HCC Honors Chris Palames with Distinguished Service Award
HOLYOKE — Disability-rights activist Chris Palames is the recipient of this year’s Distinguished Service Award from Holyoke Community College.
Palames is the founder of the Stavros Center for Independent Living in Amherst, executive director of Independent Living Resources in Florence, and a retired consultant for the Massachusetts Division of Capital and Asset Management, which manages construction projects for publicly owned facilities in the state. He has served on the Northampton Commission on Disability and the Massachusetts Disability Policy Consortium, and frequently advises the staff in HCC’s Office for Students with Disabilities and Deaf Services.

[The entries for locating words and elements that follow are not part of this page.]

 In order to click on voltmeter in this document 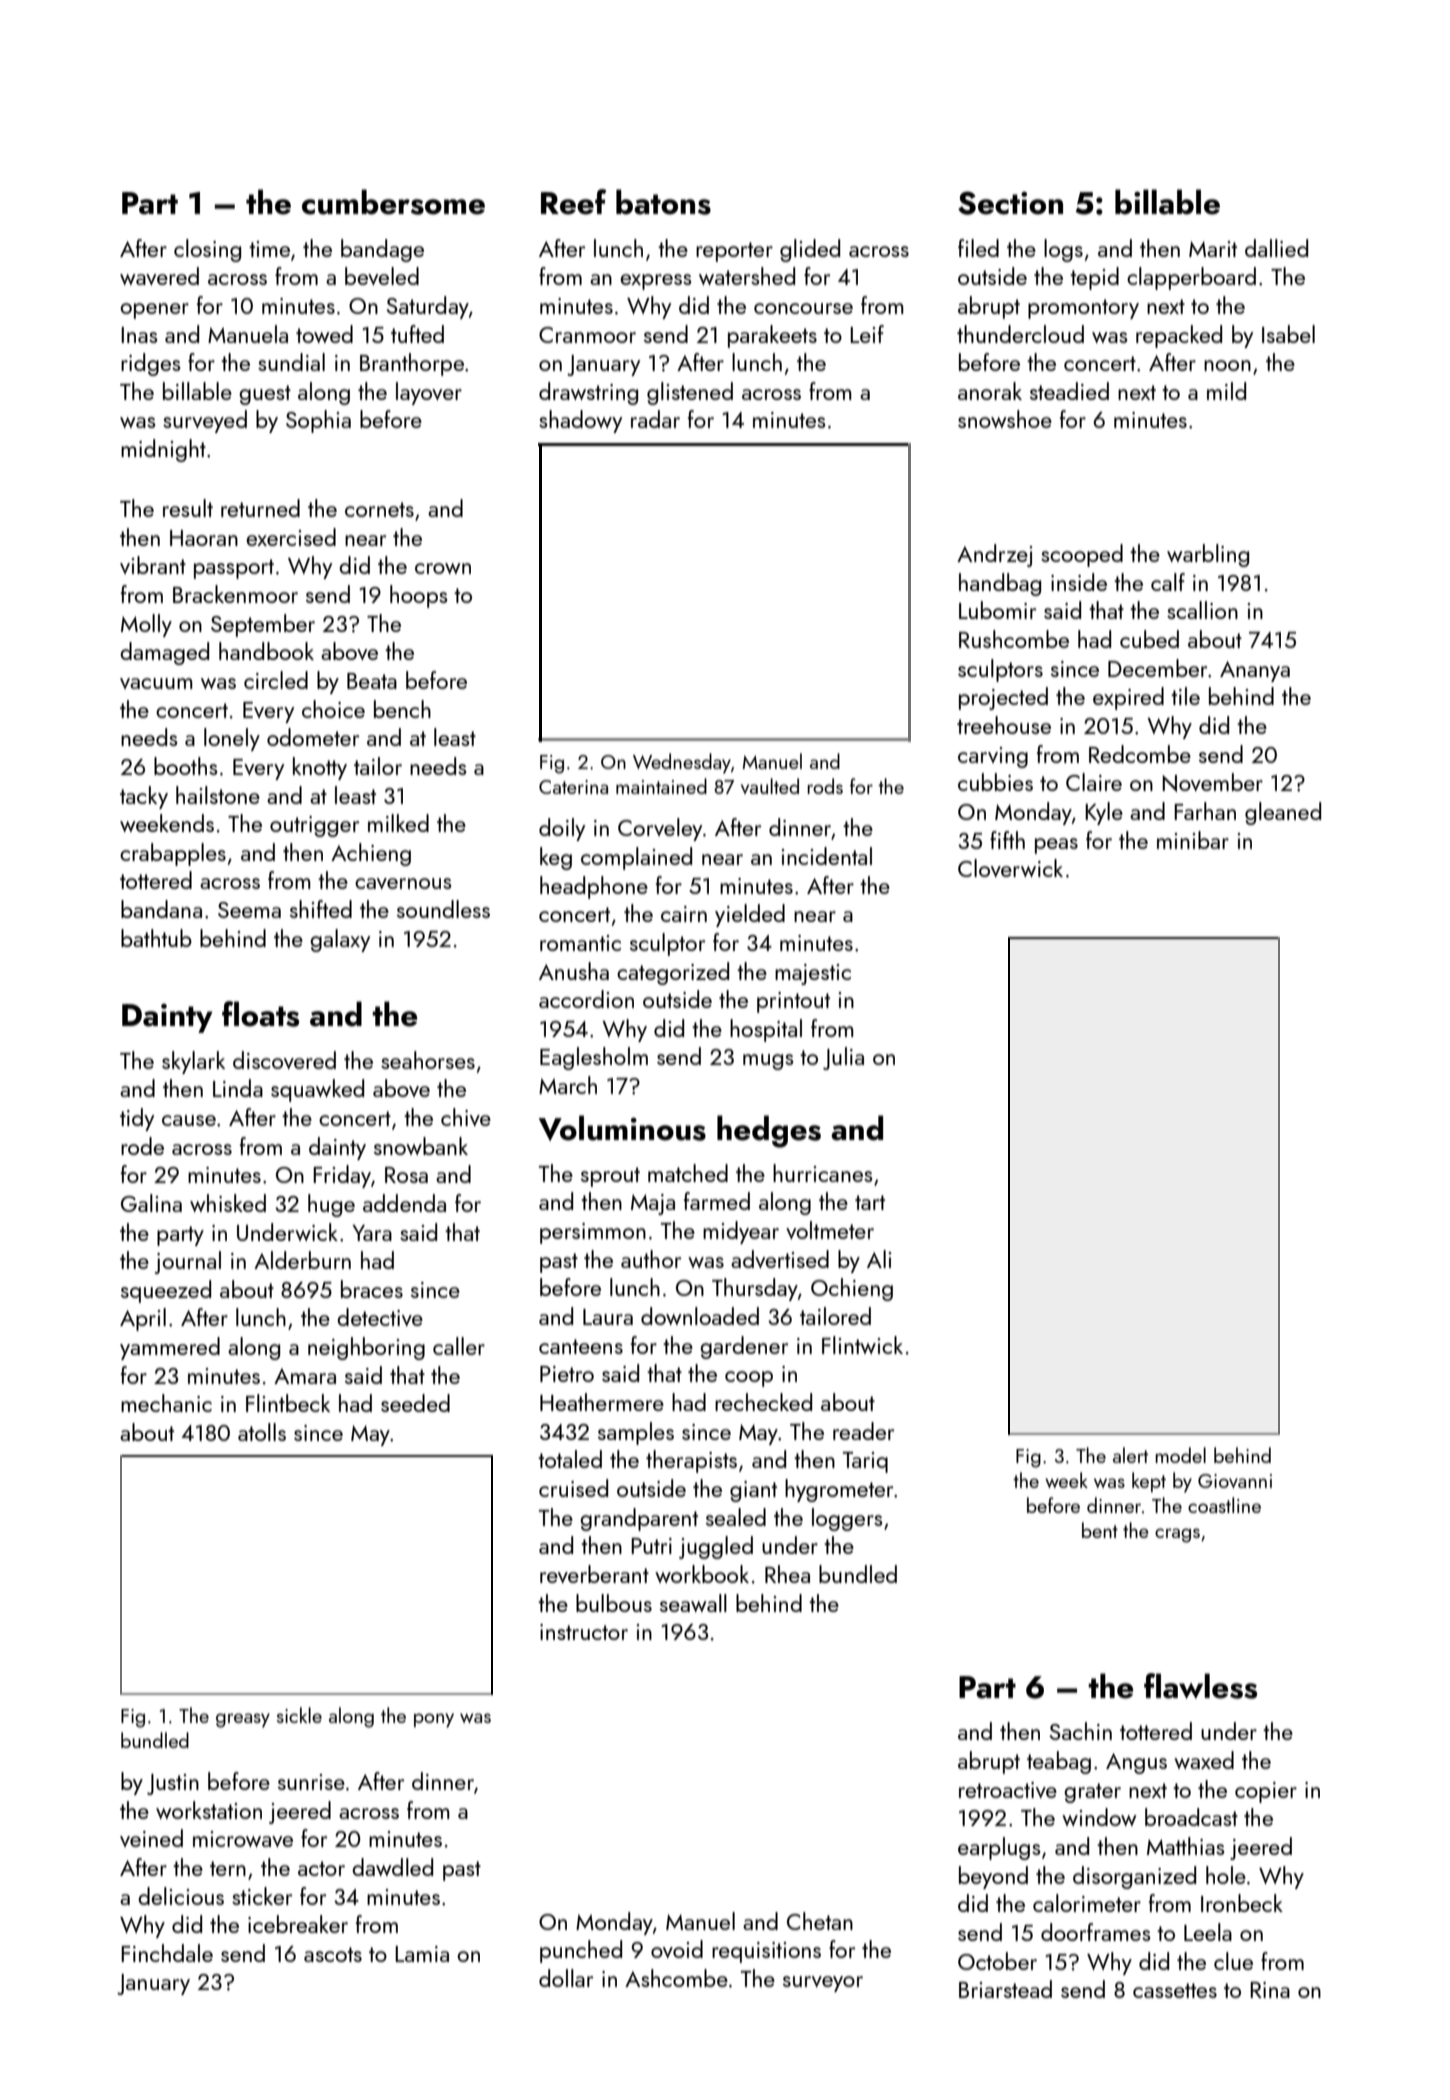, I will do `click(830, 1230)`.
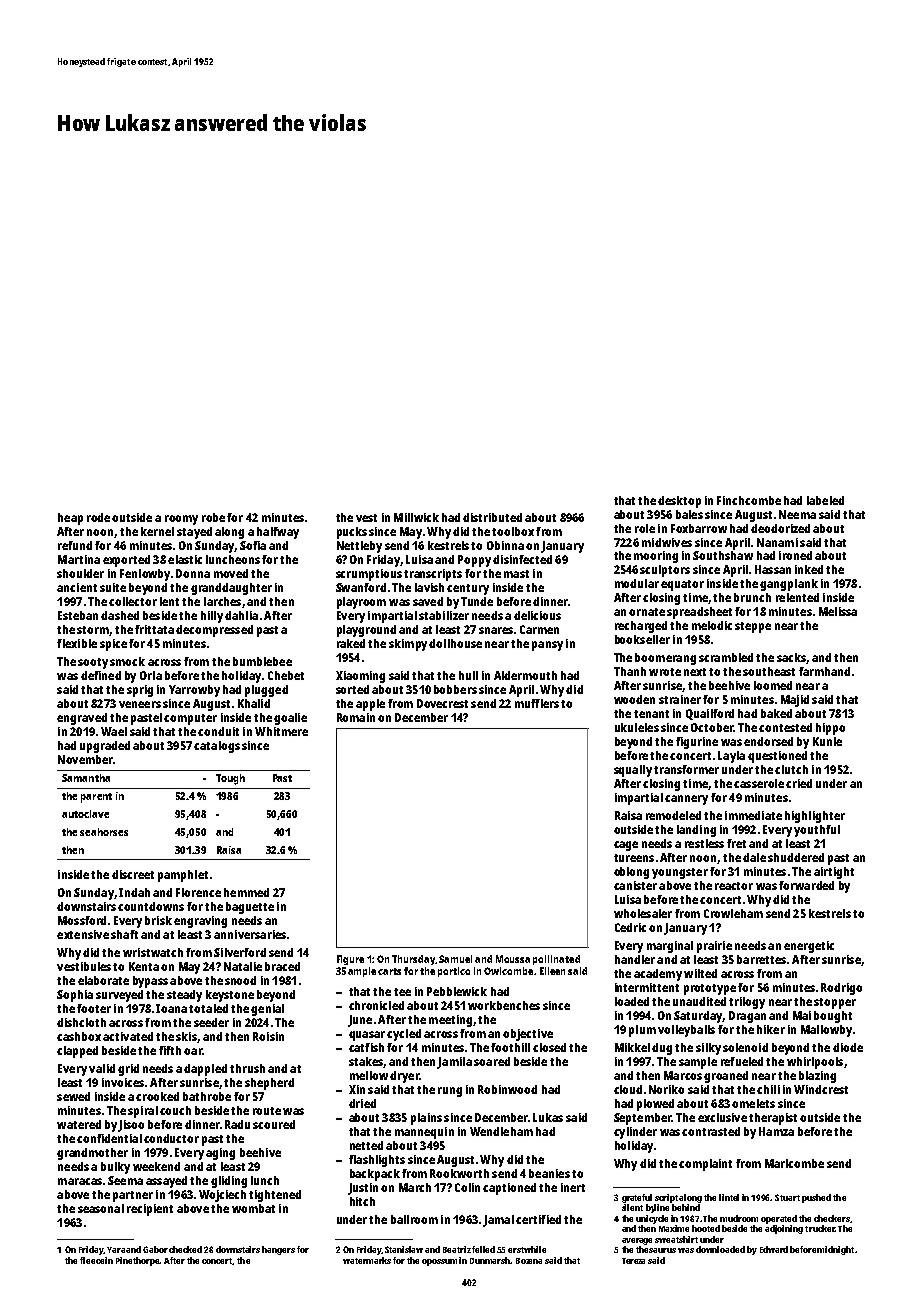 Image resolution: width=924 pixels, height=1308 pixels. What do you see at coordinates (278, 1250) in the document?
I see `hangers` at bounding box center [278, 1250].
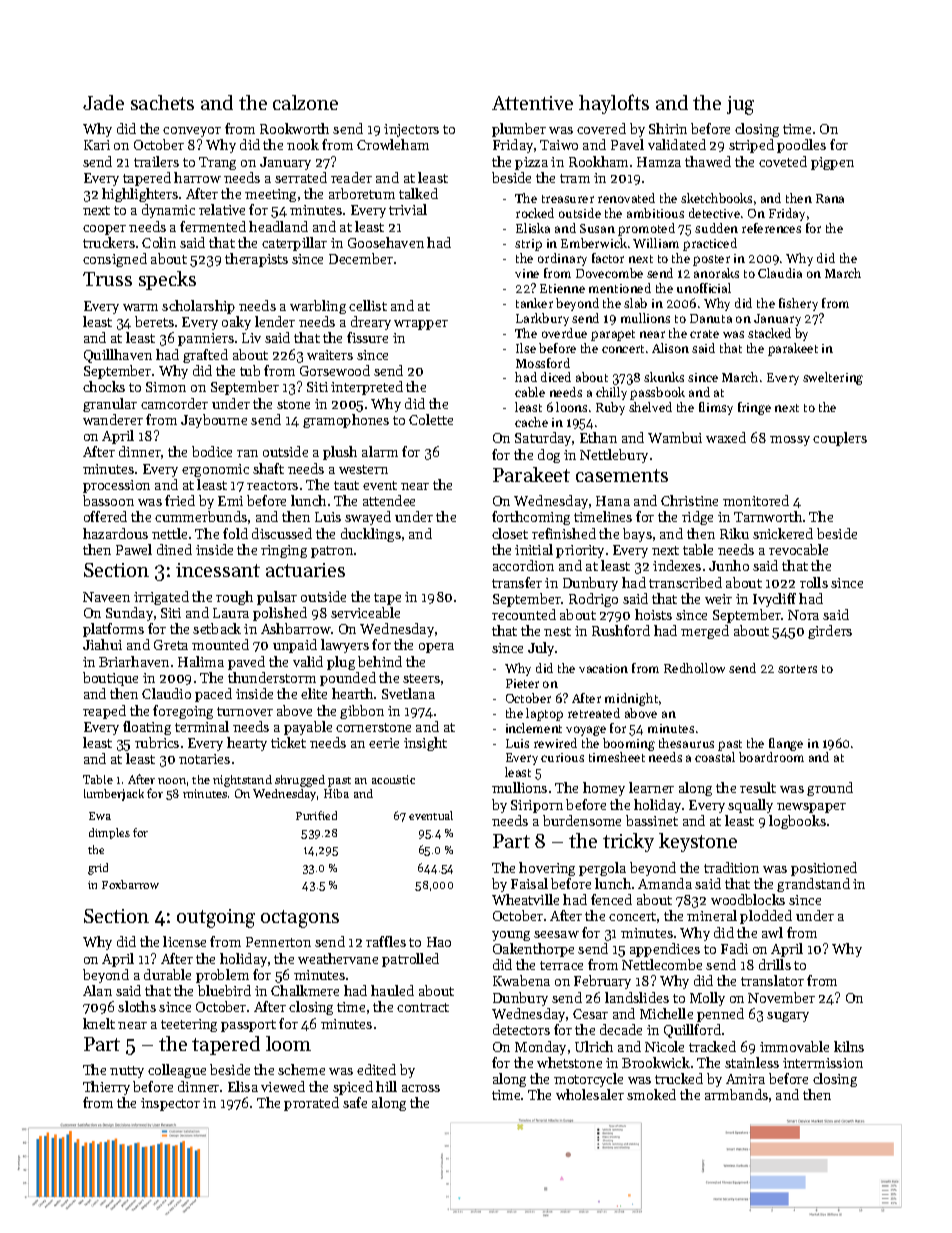 The height and width of the page is (1233, 952). What do you see at coordinates (754, 408) in the page?
I see `fringe` at bounding box center [754, 408].
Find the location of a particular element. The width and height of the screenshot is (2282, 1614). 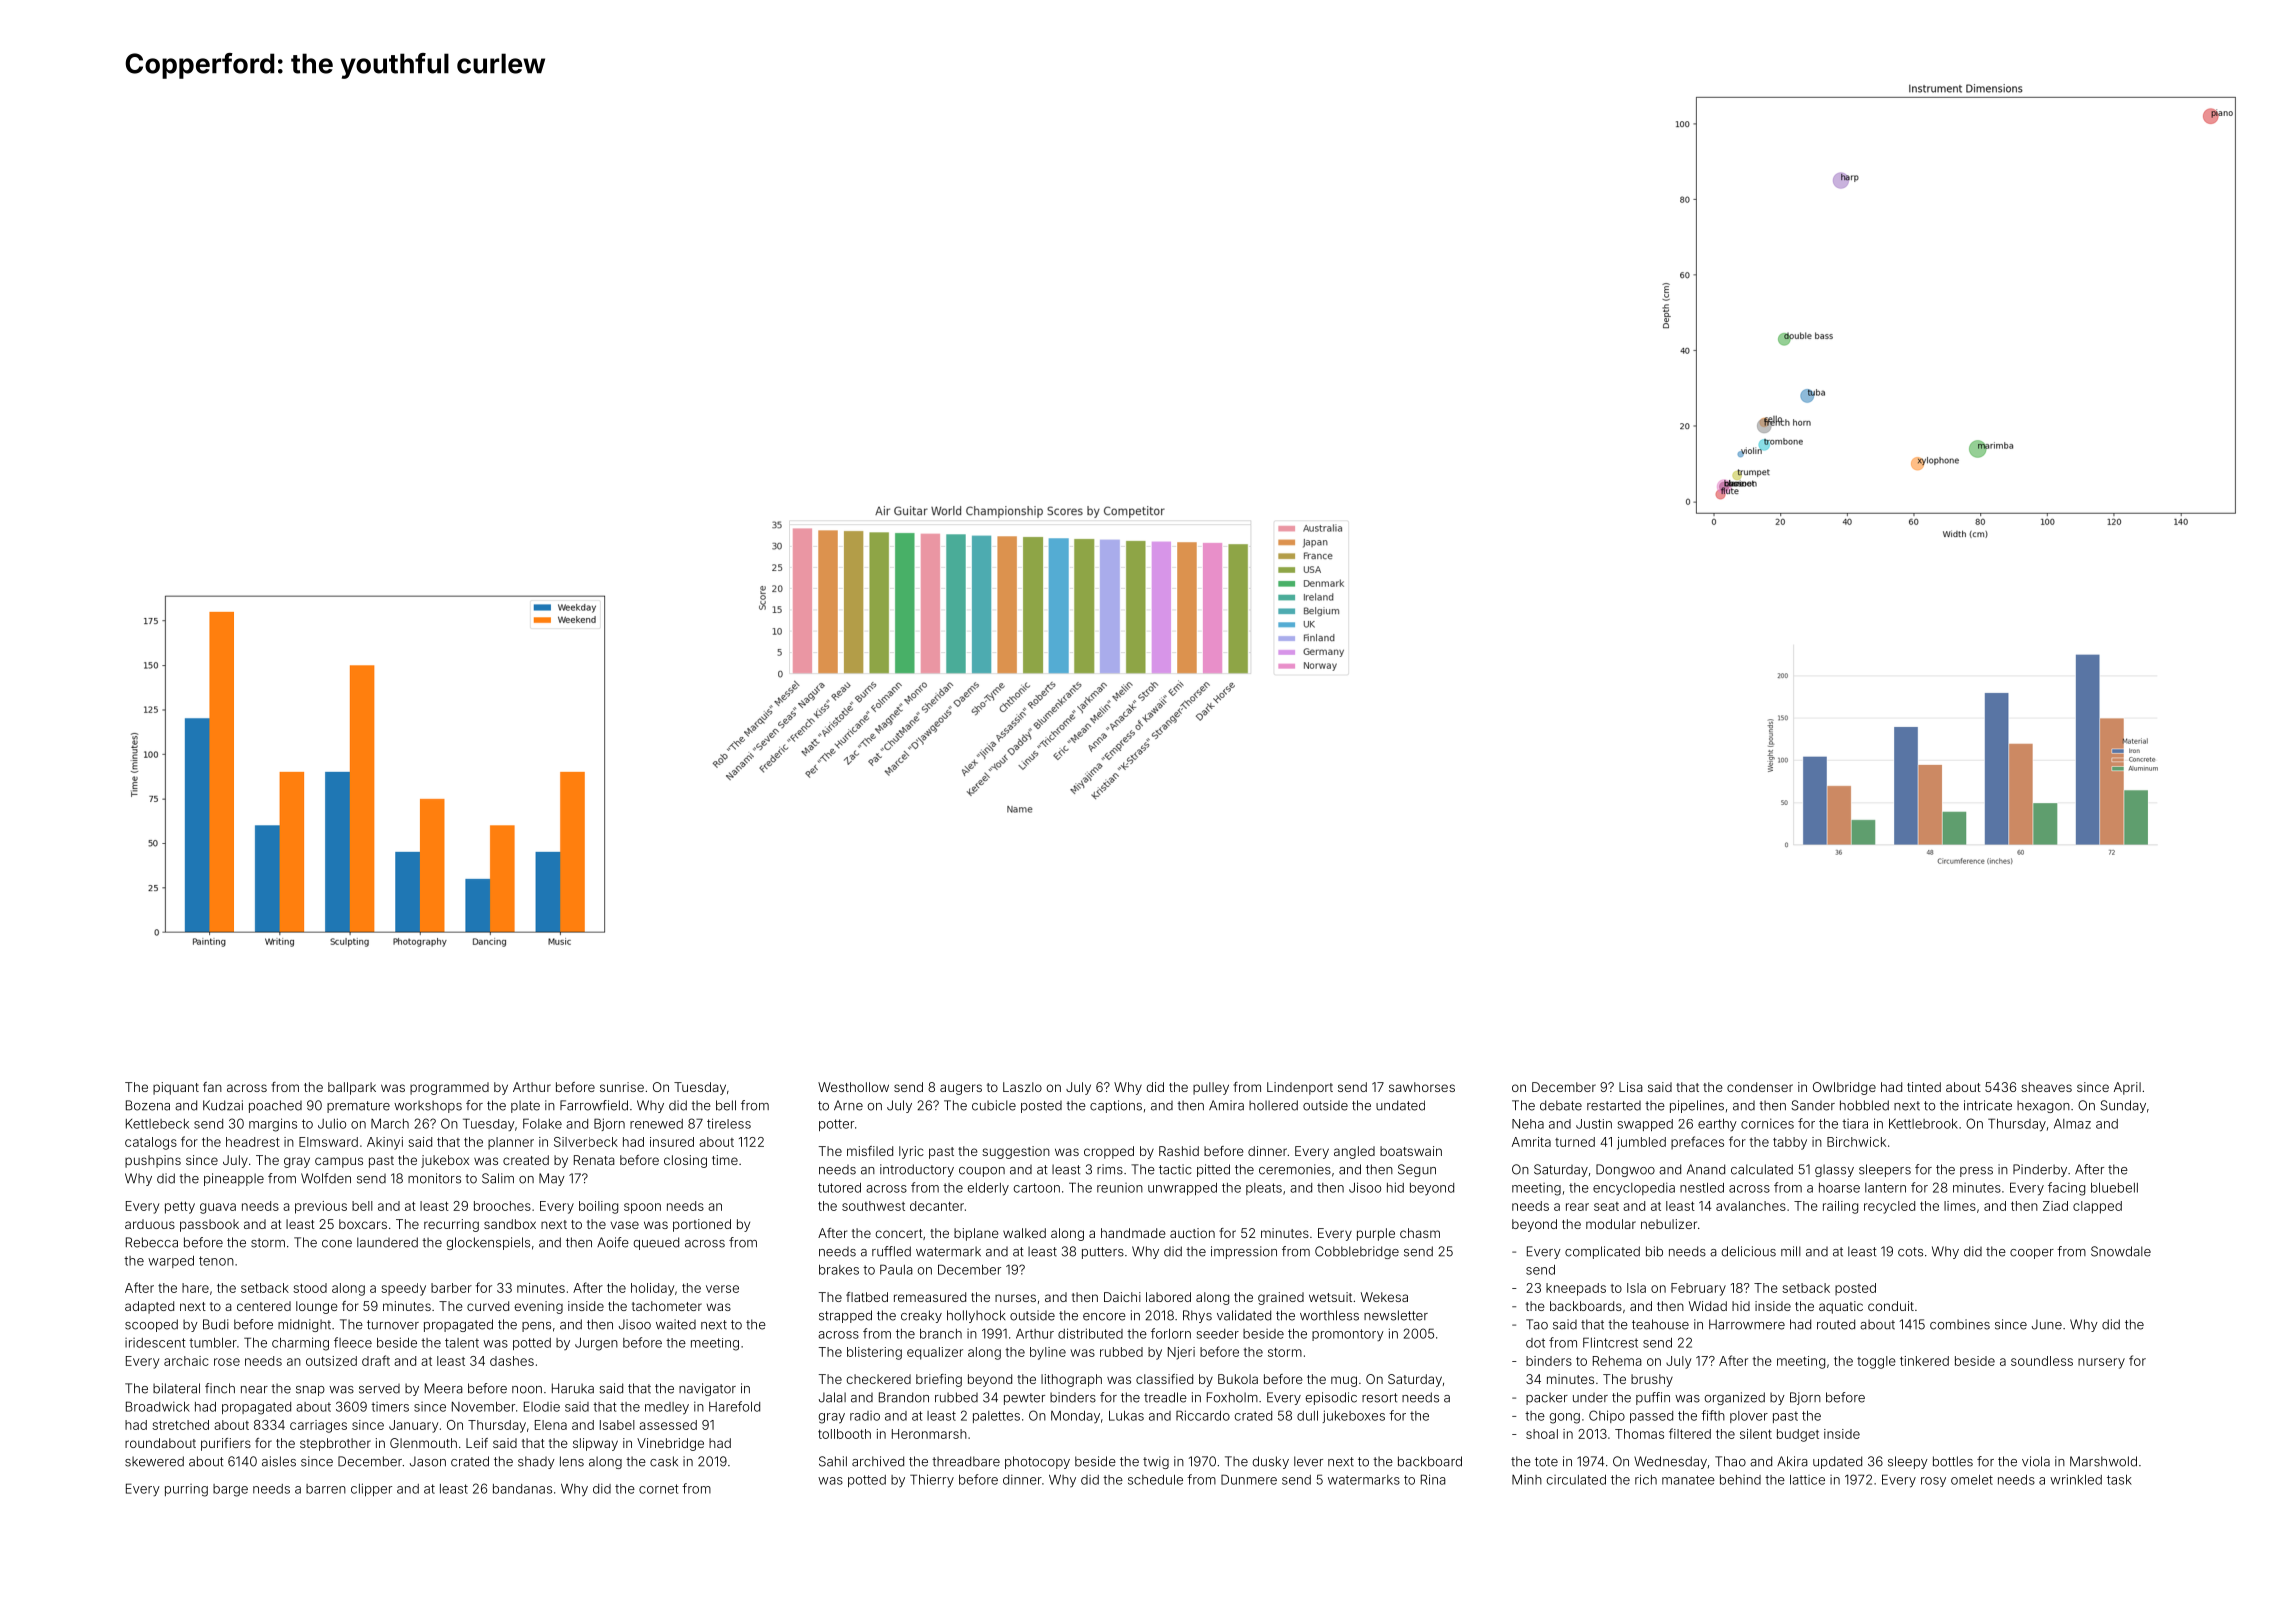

HCC President Christina Royal presented the Distinguished Service Award to Palames at HCC’s 71st commencement ceremony at the MassMutual Center in Springfield on June 2.
“Chris has long been a valued friend of HCC, and, as a consultant for the Commonwealth, has had a significant role in helping to make HCC and other Massachusetts colleges more welcoming and accessible to all,” Royal said. “Chris, thank you for your friendship, and for the important work you do to make our world, our community, and our college a better place. We are so happy to honor you today.”
Palames began his life as an activist as a freshman at Wesleyan University in the 1960s, demonstrating for civil rights on the White House lawn. A spinal-cord injury left him a quadriplegic, but, after a year recuperating, he was back, protesting the Vietnam War and completing his bachelor’s degree in psychology.